So whingeing then, here goes: the shitty part of the SAT gig is that I have to trek all over London. I spend a fair bit of my day on the buses and the tube (“bubes”).  It’s actually not so bad, as it affords me plenty of time to ogle, eavesdrop, glance (furtively), flirt (imperceptibly), rue my crippling fear of rejection, eat (self-consciously), tense my abs, untangle my ipod headphones, be hilariously caustic to the imaginary person on the other end of my cell phone, study ethnic farting patterns (anthropologically), and sext-message. Not very good whingeing…sorry, ancestors.

Aside from spitting the hotly pedantic fire of the College Board, I am attempting to fill out my days with more productive endeavors than have traditionally been my wont. An arduous transition, this, in every respect, as the implements employed in my current pursuits, and even the pursuits themselves, are considerably weightier than their predecessors: Books now, instead of bongs; the BBC instead of ESPN; a real guitar instead of a plastic one that hooks up to my Wii; going to the gym instead of eating congealed buffalo wings i found in my bed; writing purposefully instead of aimlessly flagellating myself to internet porn (NOTE: that last one has proven a significantly more involved changing of the guard than I had anticipated). The results speak for themselves, or will, speak for themselves, rather, as soon as there are some results to speak of. Rest assured though, when my loquacious-ass results arrive, they will speak on their own motherfucking behalf.

I’m also writing a screenplay. I know what you’re probably thinking (because I majored in Psychology) and it’s probably this: A screenplay?!?! Geez, what a pretentious cocksicle! Here’s why I’m doing it though: my cousin works in showbiz (his company made The Big Lebowski…dude, I fucking know, right?!?!) and so I figure I’ll just weasel in and filch all his connections and then overtake and ruthlessly backstab him and just laugh and laugh and cackle and laugh as I crunch and grind his mangled fingers with my boots (Timberlands, they make me look way taller), brutally knocking him off the ladder up to Hollywood Heaven: not to be confused with Planet Hollywood, which is a themed-restaurant chain, or Heaven from the bible, which is make-believe. Pretty solid plan, no? For now, he’s my writing partner. He’s cool; like me, only taller and less hirsute; little older, with an English accent and a real job and a girlfriend and he doesn’t live with his (or my) parents. God, I cannot WAIT to ruin him.

Hard to do the screenplay justice in only a few words…think Twilight, only not quite as scary and with much sexier vampires; throw in a possessed little kid with some real cutesy lines that come off super-creepy because he’s always all bloody and possessed and shit, like, “wanna pway wit me? and “your bwains taste yummy yummy in my tummy!” There’s also a part written for Jimmy Fallon, so count on a ton of laughs, and planes…and snakes.

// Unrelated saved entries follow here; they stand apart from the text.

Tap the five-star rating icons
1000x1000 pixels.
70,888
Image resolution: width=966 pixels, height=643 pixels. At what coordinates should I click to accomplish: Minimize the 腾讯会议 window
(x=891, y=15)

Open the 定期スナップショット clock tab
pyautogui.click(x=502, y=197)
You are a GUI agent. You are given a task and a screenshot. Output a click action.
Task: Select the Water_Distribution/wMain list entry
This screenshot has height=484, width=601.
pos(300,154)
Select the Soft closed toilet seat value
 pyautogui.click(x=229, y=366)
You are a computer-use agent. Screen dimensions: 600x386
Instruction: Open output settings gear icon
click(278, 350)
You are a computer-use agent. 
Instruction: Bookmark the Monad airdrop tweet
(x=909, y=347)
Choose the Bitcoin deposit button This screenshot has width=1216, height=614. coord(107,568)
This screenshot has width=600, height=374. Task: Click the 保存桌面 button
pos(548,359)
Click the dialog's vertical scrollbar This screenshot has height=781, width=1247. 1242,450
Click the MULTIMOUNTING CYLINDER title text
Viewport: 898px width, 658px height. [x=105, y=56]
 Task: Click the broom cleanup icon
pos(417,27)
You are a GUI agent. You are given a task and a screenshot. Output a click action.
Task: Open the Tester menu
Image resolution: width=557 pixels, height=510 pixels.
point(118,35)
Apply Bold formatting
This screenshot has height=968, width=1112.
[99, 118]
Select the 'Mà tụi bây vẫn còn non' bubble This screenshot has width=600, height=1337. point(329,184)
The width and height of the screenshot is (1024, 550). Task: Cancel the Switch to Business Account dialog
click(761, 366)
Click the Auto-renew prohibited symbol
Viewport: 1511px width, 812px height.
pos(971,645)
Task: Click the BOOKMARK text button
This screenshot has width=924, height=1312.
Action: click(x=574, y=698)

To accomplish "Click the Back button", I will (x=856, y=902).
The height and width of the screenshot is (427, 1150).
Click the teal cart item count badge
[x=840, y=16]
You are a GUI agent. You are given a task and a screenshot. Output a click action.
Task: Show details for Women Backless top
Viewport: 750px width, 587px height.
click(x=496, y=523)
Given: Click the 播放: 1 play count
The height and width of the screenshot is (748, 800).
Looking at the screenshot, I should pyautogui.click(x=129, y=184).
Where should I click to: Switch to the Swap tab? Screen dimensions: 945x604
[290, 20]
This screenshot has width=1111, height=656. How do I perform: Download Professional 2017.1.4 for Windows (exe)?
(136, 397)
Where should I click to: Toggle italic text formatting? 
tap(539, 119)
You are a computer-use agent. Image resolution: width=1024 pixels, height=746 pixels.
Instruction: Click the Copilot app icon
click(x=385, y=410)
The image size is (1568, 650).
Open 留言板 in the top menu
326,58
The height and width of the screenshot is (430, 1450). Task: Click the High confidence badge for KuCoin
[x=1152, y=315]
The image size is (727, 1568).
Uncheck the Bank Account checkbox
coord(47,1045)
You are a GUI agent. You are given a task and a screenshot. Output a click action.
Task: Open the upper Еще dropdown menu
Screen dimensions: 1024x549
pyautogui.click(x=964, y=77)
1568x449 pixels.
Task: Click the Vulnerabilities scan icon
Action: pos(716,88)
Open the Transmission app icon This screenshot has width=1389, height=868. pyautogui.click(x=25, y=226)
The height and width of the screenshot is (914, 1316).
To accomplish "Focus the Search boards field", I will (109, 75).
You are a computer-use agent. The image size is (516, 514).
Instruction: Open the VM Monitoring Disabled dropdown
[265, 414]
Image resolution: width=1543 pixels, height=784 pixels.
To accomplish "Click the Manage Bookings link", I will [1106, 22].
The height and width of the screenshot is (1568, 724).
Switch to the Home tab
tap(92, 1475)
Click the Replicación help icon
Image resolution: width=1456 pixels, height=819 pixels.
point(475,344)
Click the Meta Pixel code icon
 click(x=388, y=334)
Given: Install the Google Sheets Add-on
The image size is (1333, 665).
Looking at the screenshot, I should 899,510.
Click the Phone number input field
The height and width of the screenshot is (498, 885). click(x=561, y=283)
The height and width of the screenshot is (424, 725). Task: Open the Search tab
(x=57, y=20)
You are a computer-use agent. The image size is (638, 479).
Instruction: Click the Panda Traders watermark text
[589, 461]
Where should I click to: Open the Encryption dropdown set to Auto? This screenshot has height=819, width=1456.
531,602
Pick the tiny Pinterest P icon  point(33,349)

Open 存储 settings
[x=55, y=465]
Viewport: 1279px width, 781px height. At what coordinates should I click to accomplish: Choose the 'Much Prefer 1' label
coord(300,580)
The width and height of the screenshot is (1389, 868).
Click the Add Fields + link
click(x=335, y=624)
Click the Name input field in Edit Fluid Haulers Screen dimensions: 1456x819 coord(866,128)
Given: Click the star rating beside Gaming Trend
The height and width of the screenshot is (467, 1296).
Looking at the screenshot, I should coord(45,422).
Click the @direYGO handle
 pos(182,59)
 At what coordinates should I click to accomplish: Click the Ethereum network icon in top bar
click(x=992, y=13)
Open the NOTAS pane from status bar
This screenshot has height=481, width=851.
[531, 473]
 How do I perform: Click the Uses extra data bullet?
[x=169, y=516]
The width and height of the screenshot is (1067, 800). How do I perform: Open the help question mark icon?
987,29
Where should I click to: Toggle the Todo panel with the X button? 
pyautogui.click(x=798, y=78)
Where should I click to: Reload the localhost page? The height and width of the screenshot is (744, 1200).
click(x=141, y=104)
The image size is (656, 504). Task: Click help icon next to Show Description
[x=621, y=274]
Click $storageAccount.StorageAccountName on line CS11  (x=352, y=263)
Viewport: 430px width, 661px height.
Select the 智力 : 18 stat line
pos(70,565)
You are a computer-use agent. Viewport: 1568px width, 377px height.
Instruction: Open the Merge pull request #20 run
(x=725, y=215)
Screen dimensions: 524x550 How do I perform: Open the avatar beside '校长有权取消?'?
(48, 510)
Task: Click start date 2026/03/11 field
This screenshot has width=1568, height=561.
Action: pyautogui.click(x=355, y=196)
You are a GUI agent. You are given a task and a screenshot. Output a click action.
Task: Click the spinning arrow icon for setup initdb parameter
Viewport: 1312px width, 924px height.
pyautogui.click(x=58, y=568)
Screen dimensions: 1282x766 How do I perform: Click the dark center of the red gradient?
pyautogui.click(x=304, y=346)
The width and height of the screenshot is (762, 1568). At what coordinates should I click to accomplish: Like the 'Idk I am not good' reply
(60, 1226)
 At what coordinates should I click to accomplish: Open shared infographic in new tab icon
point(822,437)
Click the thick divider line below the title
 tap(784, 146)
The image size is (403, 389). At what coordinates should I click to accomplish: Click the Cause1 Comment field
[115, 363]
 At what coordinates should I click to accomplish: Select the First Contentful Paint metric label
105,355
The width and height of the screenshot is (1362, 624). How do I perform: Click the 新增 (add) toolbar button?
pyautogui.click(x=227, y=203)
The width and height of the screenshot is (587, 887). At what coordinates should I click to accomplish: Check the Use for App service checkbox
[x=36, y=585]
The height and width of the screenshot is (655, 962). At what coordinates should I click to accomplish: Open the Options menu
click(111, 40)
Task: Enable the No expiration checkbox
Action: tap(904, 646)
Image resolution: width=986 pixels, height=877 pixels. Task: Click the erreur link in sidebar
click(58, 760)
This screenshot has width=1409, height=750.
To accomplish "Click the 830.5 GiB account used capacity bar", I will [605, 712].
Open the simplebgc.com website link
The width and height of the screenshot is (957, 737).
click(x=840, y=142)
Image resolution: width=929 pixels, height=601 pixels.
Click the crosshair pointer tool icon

13.         In line 1 (and generally, in the UK), “all roight” means all of the following EXCEPT

(A) hello

(B) how are you?

(C) I’m fine, thanks

(D) back the fuck off, dicknose, before I cut you

(E) chicken kebab

14. In Passage 1, the author’s use of colloquial language is best described as

(A) dumb

(B) offensively caricatured

(C) topical, if a bit annoying

(D) hilariously accurate

(E) lamb kebab

15. In line 87, “hirsute” most nearly means

(A) stupid

(B) left-handed

(C) hairy

(D) endowed

(E) smelly

16.         The author of these two passages would most likely agree with which of the

of the following statements

(A) investment banking is such a noble and selfless thing to do that if Mother Teresa were around she’d totally be like damnnnnn Goldman, shittttttt Sachs, chill out a little,

dudes, y’all motherfuckers are making Mama T-dog look bad!

(B) law school should be called “honesty, compassion and morally sound humanity school” and definitely doesn’t turn you into a cocksnake in the grass

(C) doctors are compensated to a level commensurate with the amount of pressure and stress they have to deal with daily, plus they get to wear sexy white coats

(D) those who cannot do, certainly don’t teach

(E) all writers get laid as much as David Duchovny in Californication (or at least as much as he does in his real life)

17. In line 30 “aubergines” refer to

(A) Austrian vulvae

(B) eggplants

(C) plums

(D) asparagus

(E) denim jackets

18. All of the following are stops on the London Underground EXCEPT

(A) Mudchute

(B) Cockfosters

(C)         Queefingtonshiretits

(D) Goodge Street

(E) Tooting Broadway

Reblog this post [with Zemanta]
VN:F [1.8.8_1072]
Rating: 5.0/5 (1 vote cast)
VN:F [1.8.8_1072]
Rating: +1 (from 1 vote)
Posted in Uncategorized | View Comments

36 Hours in Hanoi

[UPDATE: It appears I have subconsciously taken my inspiration from this post, without proper credit. Oops!]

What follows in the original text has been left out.